= Courtesan =

Prostitute with an upper-class clientele

A courtesan is a prostitute with a courtly, wealthy, or upper-class clientele. Historically, the term referred to a courtier, a person who attended the court of a monarch or other powerful person.

== History ==
In European feudal society, the court was the centre of government as well as the residence of the monarch, and social and political life were often completely mixed together. Prior to the Renaissance, courtesans served to convey information to visiting dignitaries, when servants could not be trusted. In Renaissance Europe, courtiers played an extremely important role in upper-class society. As it was customary during this time for royal couples to lead separate lives—commonly marrying simply to preserve bloodlines and to secure political alliances—men and women would often seek gratification and companionship from people living at court. In fact, the verb 'to court' originally meant "to be or reside at court", and later came to mean "to behave as a courtier" and then 'courtship', or "to pay amorous attention to somebody". The most intimate companion of a ruler was called the "favourite".
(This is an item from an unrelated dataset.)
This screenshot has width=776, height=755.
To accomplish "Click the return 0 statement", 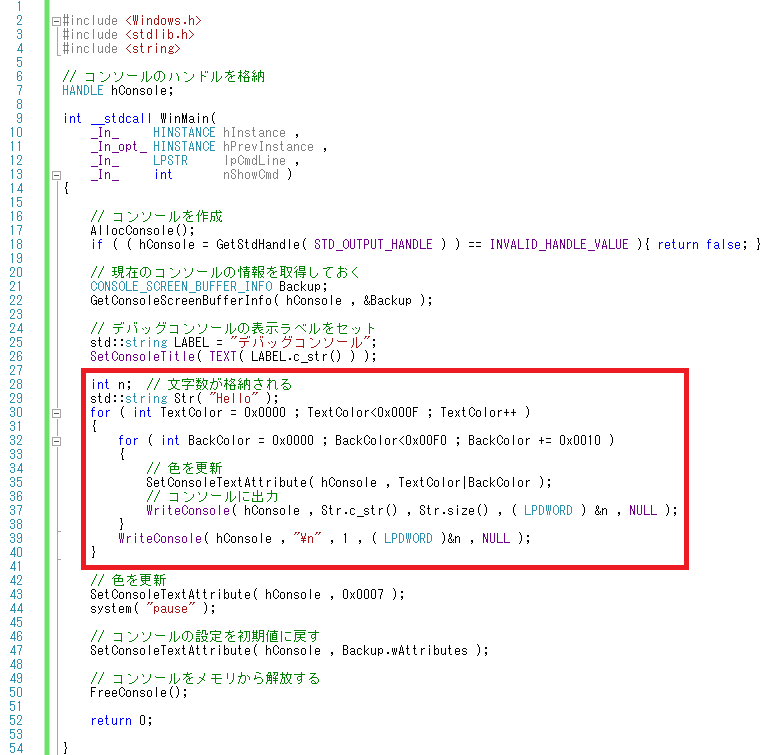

In Renaissance usage, the Italian word cortigiana, feminine of cortigiano ("courtier"), came to refer to a person who attends the court, and then to a well-educated and independent woman, eventually a trained artist or artisan of dance and singing, especially one associated with wealthy, powerful, or upper-class society who was given luxuries and status in exchange for entertainment and companionship. In English, the word was borrowed from Italian during the 16th century through the French form courtisane, especially associated with the meaning of donna di palazzo.

A male figure comparable to the courtesan was the Italian cicisbeo, the French chevalier servant, the Spanish cortejo or estrecho.

The courtesans of East Asia, particularly those of the Japanese empire, held a different social role than that of their European counterparts. Examples of Japanese courtesans included the oiran class, who were more focused on the aspect of entertainment than European courtesans.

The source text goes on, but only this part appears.